Assigned task
Set down exactly the lines below, starting at the one that contains "News (14, 1046)" and ending at the one that contains "[Mercado: Santos anuncia", with both of those lines included and nothing else.
---------- Entries supplied
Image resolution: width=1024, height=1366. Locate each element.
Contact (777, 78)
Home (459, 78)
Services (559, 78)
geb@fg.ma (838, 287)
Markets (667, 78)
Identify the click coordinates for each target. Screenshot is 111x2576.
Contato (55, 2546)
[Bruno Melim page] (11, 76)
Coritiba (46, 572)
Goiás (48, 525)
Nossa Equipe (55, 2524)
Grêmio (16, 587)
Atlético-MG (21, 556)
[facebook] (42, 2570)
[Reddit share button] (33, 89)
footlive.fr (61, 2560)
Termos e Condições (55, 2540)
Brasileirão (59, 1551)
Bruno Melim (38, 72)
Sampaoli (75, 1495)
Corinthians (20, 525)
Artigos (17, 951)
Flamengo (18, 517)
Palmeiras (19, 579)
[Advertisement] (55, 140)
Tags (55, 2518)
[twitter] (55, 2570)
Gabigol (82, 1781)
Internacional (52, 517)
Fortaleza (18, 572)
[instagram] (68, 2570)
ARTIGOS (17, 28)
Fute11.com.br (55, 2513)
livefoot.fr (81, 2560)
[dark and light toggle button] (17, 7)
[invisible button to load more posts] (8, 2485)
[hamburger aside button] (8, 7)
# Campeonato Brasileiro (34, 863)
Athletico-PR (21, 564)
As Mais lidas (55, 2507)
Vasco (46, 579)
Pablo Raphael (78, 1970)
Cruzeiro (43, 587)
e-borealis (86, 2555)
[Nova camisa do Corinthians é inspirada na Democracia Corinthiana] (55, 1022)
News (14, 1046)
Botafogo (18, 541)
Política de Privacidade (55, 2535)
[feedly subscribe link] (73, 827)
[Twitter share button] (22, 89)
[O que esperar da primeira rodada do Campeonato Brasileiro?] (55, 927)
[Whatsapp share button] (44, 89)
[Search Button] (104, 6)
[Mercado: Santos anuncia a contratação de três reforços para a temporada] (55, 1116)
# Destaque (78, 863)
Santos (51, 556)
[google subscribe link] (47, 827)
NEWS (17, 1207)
--------------------
The answer
News (14, 1046)
Botafogo (18, 541)
Política de Privacidade (55, 2535)
[feedly subscribe link] (73, 827)
[Twitter share button] (22, 89)
[O que esperar da primeira rodada do Campeonato Brasileiro?] (55, 927)
[Whatsapp share button] (44, 89)
[Search Button] (104, 6)
[Mercado: Santos anuncia a contratação de três reforços para a temporada] (55, 1116)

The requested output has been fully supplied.